As we moved into later sprints, we introduced a mock DataAPI to keep all of our product, category, and store data in one place. From there, the focus shifted to wiring everything together—reusing the same data methods across screens, layering in a Supabase-backed order model, and cleaning up transitions so the experience felt like one app instead of a bunch of separate pages.

Phased Development

  1. Sprint 1 – Core Flows & IA: As a team, we defined the core journey (onboarding → browse → product → cart → review), mapped out entities like products, users, and orders, and built our first round of static HTML/CSS screens so everyone could see the experience end-to-end.
  2. Sprint 2 – DataAPI & Prototype Integration: We pulled our JSON data into a shared DataAPI and hooked it up to the shop, category, search, and product screens. This was the moment the app started to feel connected instead of like six different prototypes. We also ran quick hallway tests to surface navigation issues and missing content.
  3. Sprint 3 – Supabase, Orders & Polish: In the final sprint, we focused on “making it real”: wiring Supabase into login and orders, saving orders by user ID, surfacing them in profile as history/tracking, and fixing bugs, layout glitches, and scrolling behavior together so the app was stable enough to demo live.

Key Flows

Visuals & Code

The final UI is close to what we planned in Figma, but it definitely evolved in Sprint 3 after we saw things running on an actual phone. We adjusted spacing, fixed clipping and scroll issues, and kept the palette calm and neutral so all of the details (prices, units, tags, status) stayed easy to scan on a small screen.
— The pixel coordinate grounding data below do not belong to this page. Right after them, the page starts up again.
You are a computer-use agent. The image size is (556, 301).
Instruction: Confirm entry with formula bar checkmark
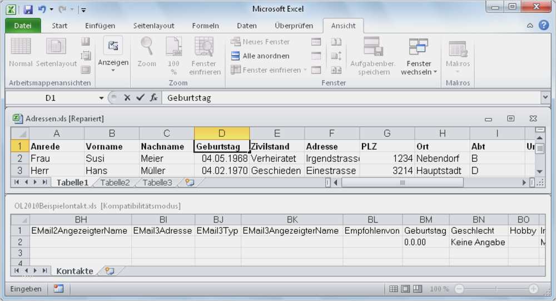(x=141, y=97)
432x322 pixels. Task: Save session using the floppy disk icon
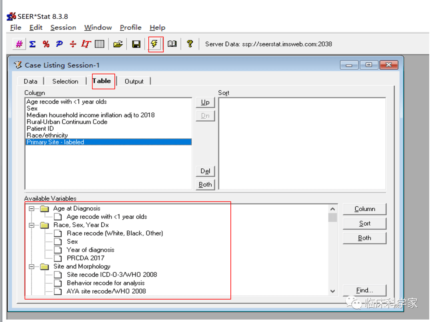(136, 44)
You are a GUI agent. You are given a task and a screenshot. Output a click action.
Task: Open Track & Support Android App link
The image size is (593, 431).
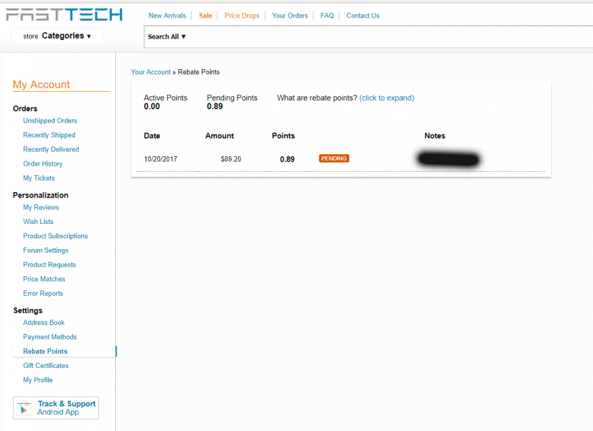[66, 408]
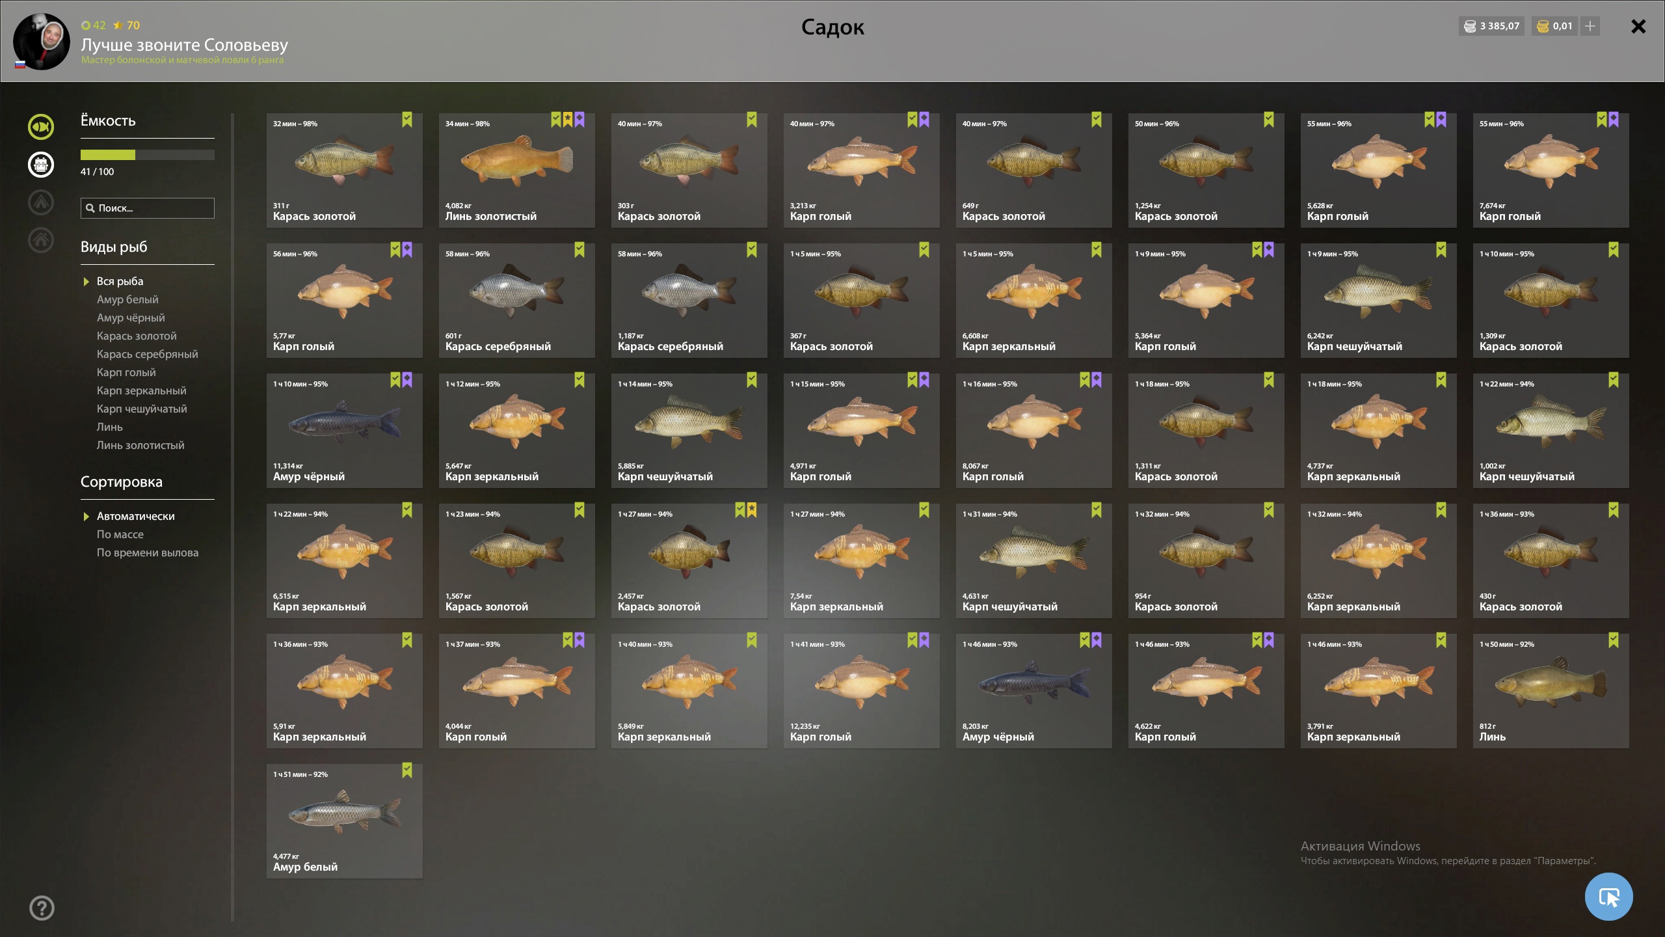Open the help question mark icon
Image resolution: width=1665 pixels, height=937 pixels.
tap(42, 908)
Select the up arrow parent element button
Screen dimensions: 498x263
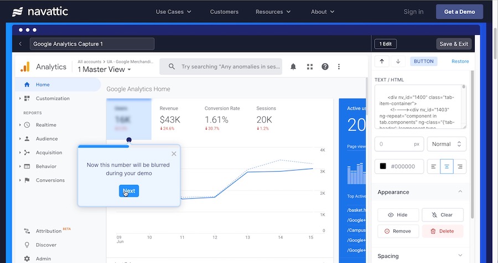(x=382, y=61)
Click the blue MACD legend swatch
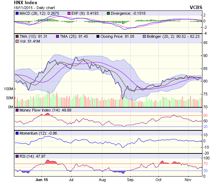Viewport: 216px width, 187px height. click(17, 13)
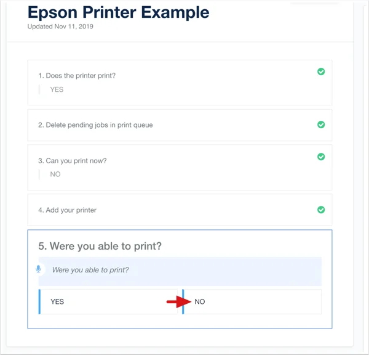Expand step 1 Does the printer print?
The image size is (369, 355).
pyautogui.click(x=180, y=83)
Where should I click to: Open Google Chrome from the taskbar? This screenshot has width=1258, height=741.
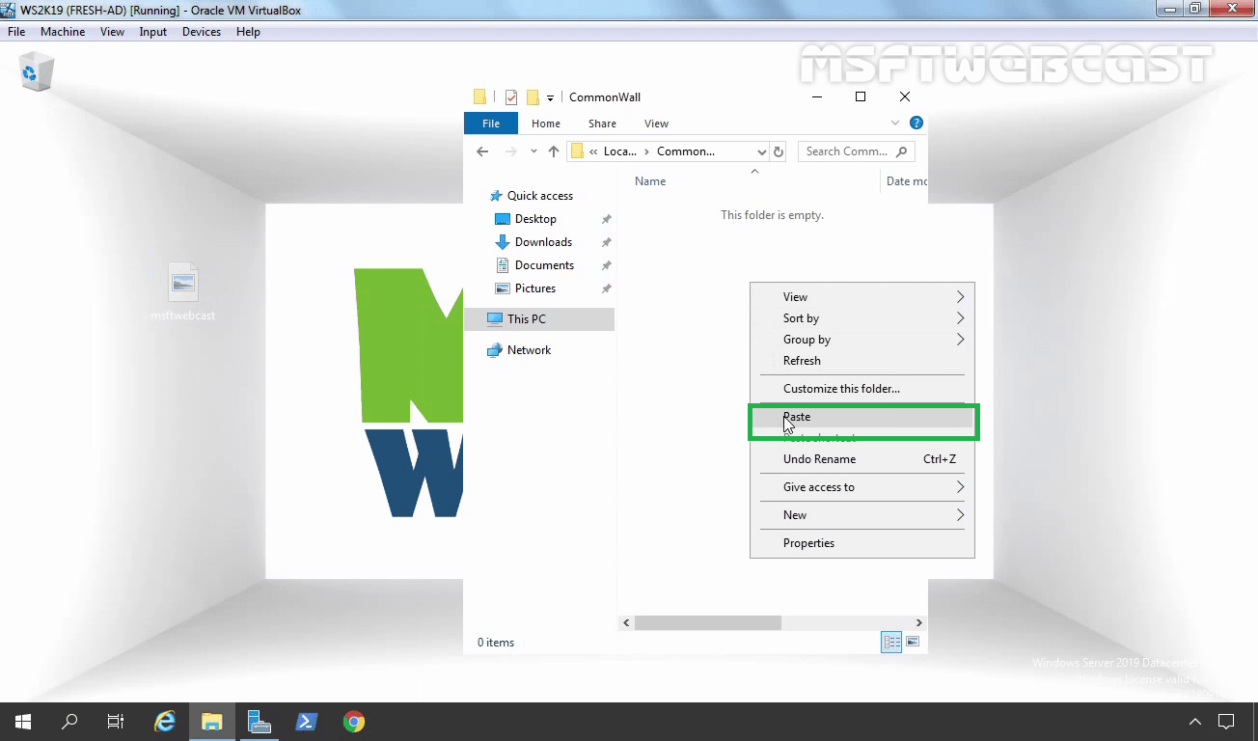coord(354,721)
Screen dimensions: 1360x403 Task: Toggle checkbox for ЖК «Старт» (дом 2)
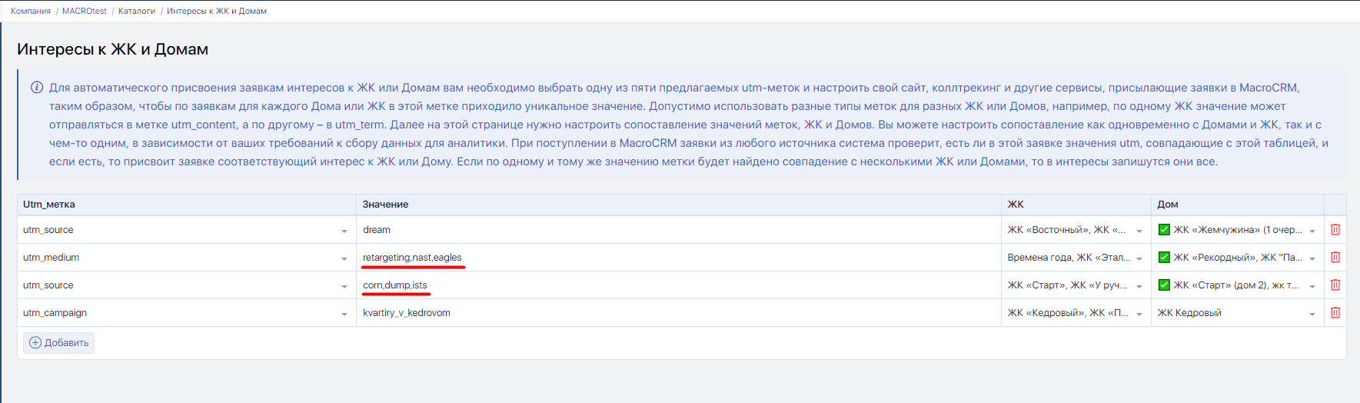(1164, 285)
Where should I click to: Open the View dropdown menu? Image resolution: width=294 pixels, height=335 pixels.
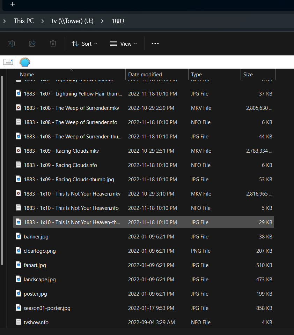point(123,44)
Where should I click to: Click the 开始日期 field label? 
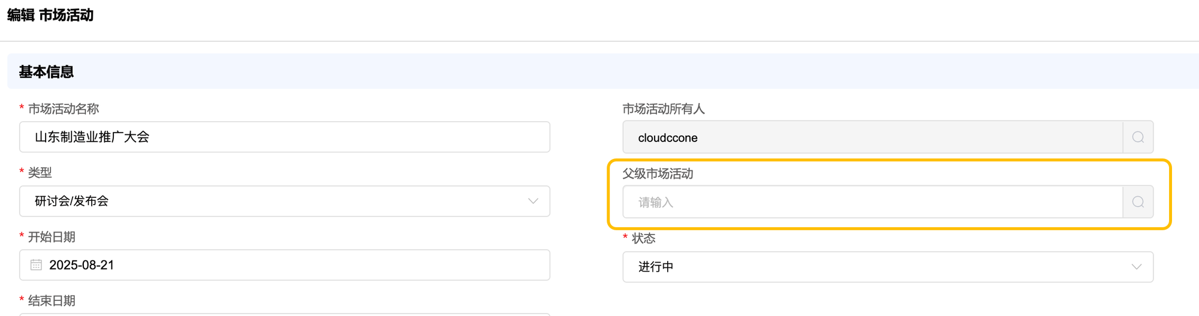click(52, 237)
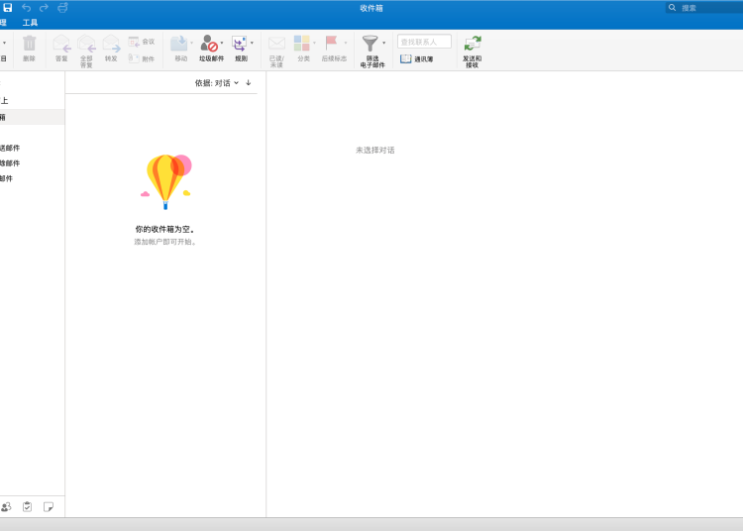Open the 工具 (Tools) tab
This screenshot has width=743, height=531.
click(30, 22)

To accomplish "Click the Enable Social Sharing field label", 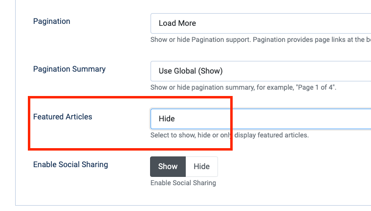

Representative code snippet (DataAPI + orders):

// Load catalog data on app start
await DataAPI.loadEverything();

// Category view
const produceItems = DataAPI.getProductsByCategory(1);

// Search view
const searchResults = DataAPI.searchProducts('coffee');

// Pricing helper
const firstResult = searchResults[0];
const effectivePrice = DataAPI.getEffectivePrice(firstResult);

// Supabase-backed order fetch (conceptual)
const { data: orders } = await supabase
  .from('orders')
  .select('*')
  .eq('user_id', user.id)
  .order('created_at', { ascending: false });

This setup is pretty close to how a production app might run: JSON and the DataAPI keep the catalog simple and fast, while Supabase takes care of anything that needs to be tied to a specific person or change over time—like accounts, orders, and preferences.

Implementation Details

Under the hood, the experience is backed by a set of JSON files for the product catalog and a Supabase backend for user-specific data. The DataAPI wrapper handles loading the static content and exposes helpers so each screen can stay focused on layout and interaction, while Supabase stores persistent state like accounts and orders:

By the end of Sprint 3, all of these pieces were working together: a shared DataAPI for the catalog, a Supabase-backed order system for more realistic flows, and a mobile-first UI that our team felt confident demoing as part of my portfolio.